Planning Around Your MS: What Might the Future Bring?

When you have multiple sclerosis (MS), you can’t predict the future, but you can try to anticipate some of the changes or challenges that may crop up down the road. And anticipating these changes can help you stay in control of your life.

With or without MS, life is full of changes — some more expected than others. Marriage, starting a family, moving to take a new job, caring for elderly parents, getting a divorce, and going back to school for an advanced degree are just a handful of those changes that can occur. It’s important to take these kinds of changes into account and think about how your MS fits into the picture.

For example, are there any changes you would like to make sooner rather than later — such as returning to school or having a child — because of concerns about your MS progressing? Or does your partner need to alter his or her career plans based on the possibility that you may not be able to remain in the workforce as long as you planned?

MS future planning: Employment and financial changes

Your financial situation can change in either direction for many reasons.
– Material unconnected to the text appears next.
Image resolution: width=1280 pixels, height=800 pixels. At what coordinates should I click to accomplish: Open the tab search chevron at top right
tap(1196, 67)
Windfalls happen and so do unexpected problems. For example, your incoming funds could get a hefty boost from Aunt Bertha’s will or from the piece of property your parents left to you and your sibs. Or, you may pay off the car loan, send in your last mortgage check, or finally get that last kid through college.

Any of these would significantly up your disposable income. Of course, losing child support or alimony, buying a new car or house, or getting laid off could significantly zap your disposable income.
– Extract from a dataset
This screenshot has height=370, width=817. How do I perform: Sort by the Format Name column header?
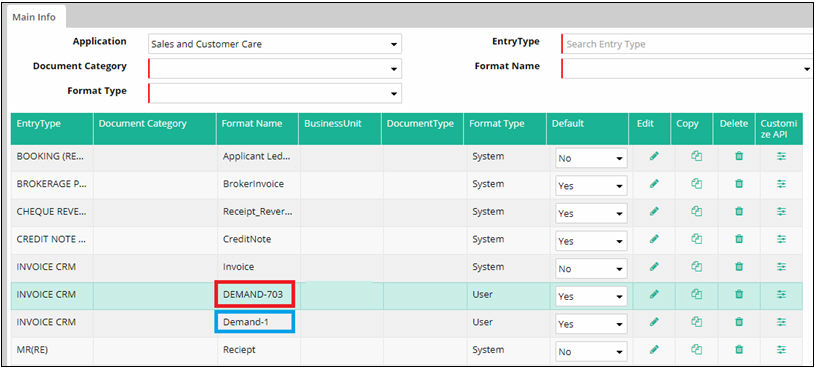[252, 124]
Unanticipated expenses are obviously the real challenge. The best strategy, then, is to assume that you’ll have some of these unexpected expenses, and then you can try to build in enough give in your budget to absorb them. Here are some expenses you can plan for (even if they never actually happen):

  • Home modifications to stay as active as you want to be: These modifications, such as widening doorways for wheelchair access or building a ramp, can be costly, but they’re worth their weight in gold.

    Remember, however, that many state vocational rehabilitation services will cover the cost of home modifications that make it possible for you to remain in the workforce, so be sure to call the National MS Society (800-FIGHT-MS or 800-344-4867) for the names and numbers of people to contact in your state.
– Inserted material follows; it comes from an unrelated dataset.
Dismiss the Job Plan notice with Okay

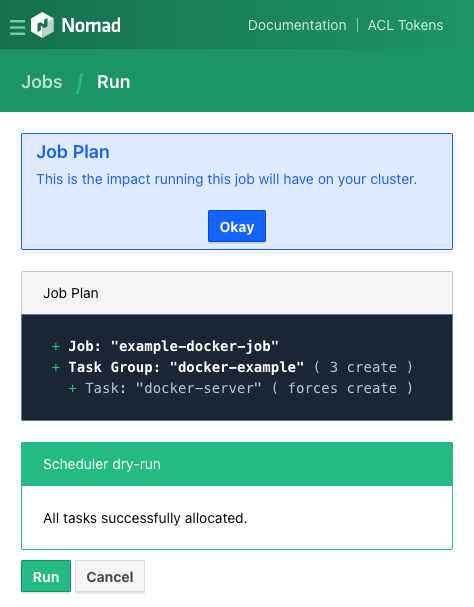(x=237, y=226)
  • Medical treatments or wellness interventions that aren’t covered by your insurance plan: As you can imagine, these out-of-pocket expenses can also pack a wallop. Your insurance company, for example, may deny coverage for your physical therapy visits or the massages that are so helpful for your spasticity (stiffness).

    Or, you may want to join a gym or exercise class to help reduce your fatigue or build your endurance. Even though these costs are related to your MS, they, too, would likely come from your own pocket.

Changes in your employment situation may be planned or unplanned, positive or negative — but they all need to be taken into account when you plan for the future. If you or a family member retire from the workforce or cut down on your hours, your income inevitably goes down. On the other hand, a promotion for you or your partner can add a big chunk to the plus column.

Also, if your MS progresses to the point that you’re unable to work — even with job accommodations — your disability retirement income is likely to be lower than your current salary. Private disability insurance generally only covers a portion of your current income.

Social Security Disability Insurance (SSDI) payments are also significantly lower than your current salary. Anticipating the possibility of this kind of change in your finances can help you plan for it more effectively.

MS future planning: Changes in your family

In addition to trying to anticipate changes within your immediate family — such as having children and saving for their college education — it’s important to think about whether your extended family is available to help you in the future. In the old days, people could pretty much count on assistance from family members if the need arose because family members usually lived close together and more women stayed home to raise their children.

Today, families are more spread out, with many couples relying on two incomes just to get by. And their own life changes — new babies, retirement, illness, returning to the workforce — may make it impossible for relatives to assist you with your life changes. This means that any help you may need down the road may have to be hired from the community, which obviously would be an added expense.